QUOTED PASSAGE:
=== Begin Enclosure ===

Lupus is also known as systemic lupus erythematosus (SLE). It is a disease in which the body’s immune system attacks the other organs of the body. Among the most serious complications of this disease is lupus nephritis. It occurs when lupus causes the immune system to target the kidney responsible for filtering waste products from the blood.
Your kidneys play an immensely crucial role in your body’s proper functioning because they eliminate waste and clean your blood. So if your kidneys get damaged, you’ll become very sick and might require frequent dialysis treatment, and in more severe cases, a kidney transplantation surgery.
Lupus Nephritis Warning Signs
Generally speaking, symptoms of lupus nephritis look similar to signs of other kidney problems. It could cause various symptoms that may differ from one person to another. These symptoms are:
- High blood pressure that can’t be controlled with medications and lifestyle changes
- Edema or water retention. When you have lupus nephritis, your body retains excess water because your kidneys can’t eliminate it. This will result in swelling in various body parts, such as your ankles, legs, etc., and lead to sudden weight gain due to all the water buildup in your body.

=== End Enclosure ===

GIVEN ENTRIES:
=== Begin Enclosure ===

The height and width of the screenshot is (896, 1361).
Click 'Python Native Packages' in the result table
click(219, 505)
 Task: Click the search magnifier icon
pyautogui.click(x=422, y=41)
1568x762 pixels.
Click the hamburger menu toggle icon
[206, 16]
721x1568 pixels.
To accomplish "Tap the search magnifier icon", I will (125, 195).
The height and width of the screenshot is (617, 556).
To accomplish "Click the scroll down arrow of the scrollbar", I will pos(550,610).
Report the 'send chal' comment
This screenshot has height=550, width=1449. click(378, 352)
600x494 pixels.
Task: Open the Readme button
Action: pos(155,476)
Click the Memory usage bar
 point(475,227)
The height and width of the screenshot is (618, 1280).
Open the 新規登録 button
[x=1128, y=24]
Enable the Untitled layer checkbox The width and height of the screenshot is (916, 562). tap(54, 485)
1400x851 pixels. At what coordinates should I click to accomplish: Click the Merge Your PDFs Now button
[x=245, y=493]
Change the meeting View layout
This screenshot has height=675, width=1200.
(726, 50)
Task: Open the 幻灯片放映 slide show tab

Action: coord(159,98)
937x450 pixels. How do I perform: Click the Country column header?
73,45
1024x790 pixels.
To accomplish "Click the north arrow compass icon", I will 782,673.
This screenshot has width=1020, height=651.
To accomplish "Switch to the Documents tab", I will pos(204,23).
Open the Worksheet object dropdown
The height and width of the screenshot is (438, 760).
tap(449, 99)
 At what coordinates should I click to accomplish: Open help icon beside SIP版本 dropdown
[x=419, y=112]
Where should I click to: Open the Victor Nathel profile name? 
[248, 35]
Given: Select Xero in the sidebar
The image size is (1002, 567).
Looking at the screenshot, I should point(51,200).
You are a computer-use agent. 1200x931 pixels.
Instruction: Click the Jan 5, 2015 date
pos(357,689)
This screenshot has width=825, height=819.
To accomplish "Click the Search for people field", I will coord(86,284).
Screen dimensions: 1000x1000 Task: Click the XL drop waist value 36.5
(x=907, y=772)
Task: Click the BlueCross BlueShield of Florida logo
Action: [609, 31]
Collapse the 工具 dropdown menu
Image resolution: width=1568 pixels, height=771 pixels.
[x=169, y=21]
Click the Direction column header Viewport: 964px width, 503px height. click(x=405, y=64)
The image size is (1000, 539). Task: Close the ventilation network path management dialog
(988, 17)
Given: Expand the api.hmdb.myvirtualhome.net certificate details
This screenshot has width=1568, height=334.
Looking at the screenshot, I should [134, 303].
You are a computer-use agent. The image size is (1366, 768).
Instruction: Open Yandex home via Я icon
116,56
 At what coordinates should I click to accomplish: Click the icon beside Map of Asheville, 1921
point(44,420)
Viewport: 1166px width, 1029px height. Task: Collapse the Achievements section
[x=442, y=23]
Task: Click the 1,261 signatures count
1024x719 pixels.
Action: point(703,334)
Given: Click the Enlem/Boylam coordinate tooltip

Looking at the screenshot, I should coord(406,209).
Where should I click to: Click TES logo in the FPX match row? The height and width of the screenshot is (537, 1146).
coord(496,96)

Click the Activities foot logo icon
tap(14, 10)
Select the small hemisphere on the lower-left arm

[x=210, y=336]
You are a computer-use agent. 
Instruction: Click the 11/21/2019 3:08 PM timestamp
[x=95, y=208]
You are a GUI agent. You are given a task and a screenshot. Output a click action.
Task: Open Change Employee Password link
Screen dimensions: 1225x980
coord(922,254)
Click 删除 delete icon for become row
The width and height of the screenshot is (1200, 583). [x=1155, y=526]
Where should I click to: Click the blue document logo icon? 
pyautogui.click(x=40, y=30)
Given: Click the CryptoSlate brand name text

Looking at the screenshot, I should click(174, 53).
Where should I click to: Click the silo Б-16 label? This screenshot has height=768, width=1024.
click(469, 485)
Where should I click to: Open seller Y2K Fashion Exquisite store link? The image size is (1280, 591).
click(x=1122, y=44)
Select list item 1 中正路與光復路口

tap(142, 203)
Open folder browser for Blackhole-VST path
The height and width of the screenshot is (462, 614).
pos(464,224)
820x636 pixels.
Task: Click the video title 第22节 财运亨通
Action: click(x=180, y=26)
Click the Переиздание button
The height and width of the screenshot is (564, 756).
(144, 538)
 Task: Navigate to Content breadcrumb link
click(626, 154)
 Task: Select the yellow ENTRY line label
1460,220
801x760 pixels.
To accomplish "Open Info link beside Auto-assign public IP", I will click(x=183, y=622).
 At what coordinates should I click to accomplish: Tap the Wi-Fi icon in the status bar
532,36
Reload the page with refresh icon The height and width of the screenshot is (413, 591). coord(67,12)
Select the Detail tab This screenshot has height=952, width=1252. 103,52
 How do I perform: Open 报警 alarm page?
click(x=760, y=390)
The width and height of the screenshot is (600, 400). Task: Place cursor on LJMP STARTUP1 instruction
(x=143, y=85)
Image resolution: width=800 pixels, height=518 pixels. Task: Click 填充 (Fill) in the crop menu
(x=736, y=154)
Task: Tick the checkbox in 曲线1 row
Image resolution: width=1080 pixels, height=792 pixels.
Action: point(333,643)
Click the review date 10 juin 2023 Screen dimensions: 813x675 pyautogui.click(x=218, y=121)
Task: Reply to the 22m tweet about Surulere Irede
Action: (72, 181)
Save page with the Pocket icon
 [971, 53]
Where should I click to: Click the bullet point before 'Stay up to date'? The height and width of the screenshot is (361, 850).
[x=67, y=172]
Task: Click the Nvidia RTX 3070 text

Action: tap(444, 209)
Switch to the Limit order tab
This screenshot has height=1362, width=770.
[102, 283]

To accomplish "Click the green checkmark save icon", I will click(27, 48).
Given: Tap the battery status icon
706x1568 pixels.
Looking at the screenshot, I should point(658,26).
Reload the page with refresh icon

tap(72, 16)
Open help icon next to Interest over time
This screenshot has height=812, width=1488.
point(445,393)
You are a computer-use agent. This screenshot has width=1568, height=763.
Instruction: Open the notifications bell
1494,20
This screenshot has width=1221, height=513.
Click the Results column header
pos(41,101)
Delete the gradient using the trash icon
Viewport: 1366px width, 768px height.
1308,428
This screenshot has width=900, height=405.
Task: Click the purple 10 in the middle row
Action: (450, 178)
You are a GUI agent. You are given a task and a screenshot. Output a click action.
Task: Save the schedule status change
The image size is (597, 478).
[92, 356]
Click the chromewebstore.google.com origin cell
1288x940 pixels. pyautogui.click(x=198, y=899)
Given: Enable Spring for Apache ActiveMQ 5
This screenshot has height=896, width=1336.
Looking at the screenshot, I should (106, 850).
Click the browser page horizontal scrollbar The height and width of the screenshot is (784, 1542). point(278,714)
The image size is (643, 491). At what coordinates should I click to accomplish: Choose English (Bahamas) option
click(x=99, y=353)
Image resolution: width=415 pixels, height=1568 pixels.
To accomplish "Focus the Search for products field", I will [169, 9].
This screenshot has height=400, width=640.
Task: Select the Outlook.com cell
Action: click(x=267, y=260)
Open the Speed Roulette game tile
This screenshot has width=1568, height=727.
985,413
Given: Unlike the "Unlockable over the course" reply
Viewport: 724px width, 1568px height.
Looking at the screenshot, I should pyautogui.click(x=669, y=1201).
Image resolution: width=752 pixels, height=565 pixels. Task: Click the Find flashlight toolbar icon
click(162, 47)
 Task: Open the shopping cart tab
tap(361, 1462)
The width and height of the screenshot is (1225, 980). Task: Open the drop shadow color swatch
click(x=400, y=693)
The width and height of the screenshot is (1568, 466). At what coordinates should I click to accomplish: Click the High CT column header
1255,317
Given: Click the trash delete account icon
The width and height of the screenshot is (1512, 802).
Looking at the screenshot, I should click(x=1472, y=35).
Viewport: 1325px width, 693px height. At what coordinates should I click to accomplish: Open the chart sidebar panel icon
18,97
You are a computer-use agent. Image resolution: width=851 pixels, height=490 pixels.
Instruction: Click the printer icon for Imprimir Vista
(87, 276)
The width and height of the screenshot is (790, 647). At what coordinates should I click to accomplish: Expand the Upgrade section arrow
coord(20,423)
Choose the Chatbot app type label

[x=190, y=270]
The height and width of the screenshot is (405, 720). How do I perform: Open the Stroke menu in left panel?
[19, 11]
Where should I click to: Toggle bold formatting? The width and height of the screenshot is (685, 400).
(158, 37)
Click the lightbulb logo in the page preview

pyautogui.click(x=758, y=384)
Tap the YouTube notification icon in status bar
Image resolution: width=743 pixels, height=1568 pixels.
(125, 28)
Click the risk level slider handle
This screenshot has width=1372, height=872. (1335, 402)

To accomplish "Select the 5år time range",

=== End Enclosure ===

EXERCISE REQUIREMENTS:
a - Please reproduce the part of the text on lupus nephritis starting with "Lupus Nephritis Warning" and going on through "in your body.".
b - In the text on lupus nephritis, what other name is given for lupus?
c - According to the text on lupus nephritis, why can the condition cause swelling in places such as the ankles and legs?
You won't need the listing.

RESPONSES:
a -
Lupus Nephritis Warning Signs
Generally speaking, symptoms of lupus nephritis look similar to signs of other kidney problems. It could cause various symptoms that may differ from one person to another. These symptoms are:
- High blood pressure that can’t be controlled with medications and lifestyle changes
- Edema or water retention. When you have lupus nephritis, your body retains excess water because your kidneys can’t eliminate it. This will result in swelling in various body parts, such as your ankles, legs, etc., and lead to sudden weight gain due to all the water buildup in your body.

b - Systemic lupus erythematosus (SLE).

c - With lupus nephritis, the kidneys can't eliminate excess water, so the body retains it. That water buildup causes swelling in various body parts and can lead to sudden weight gain.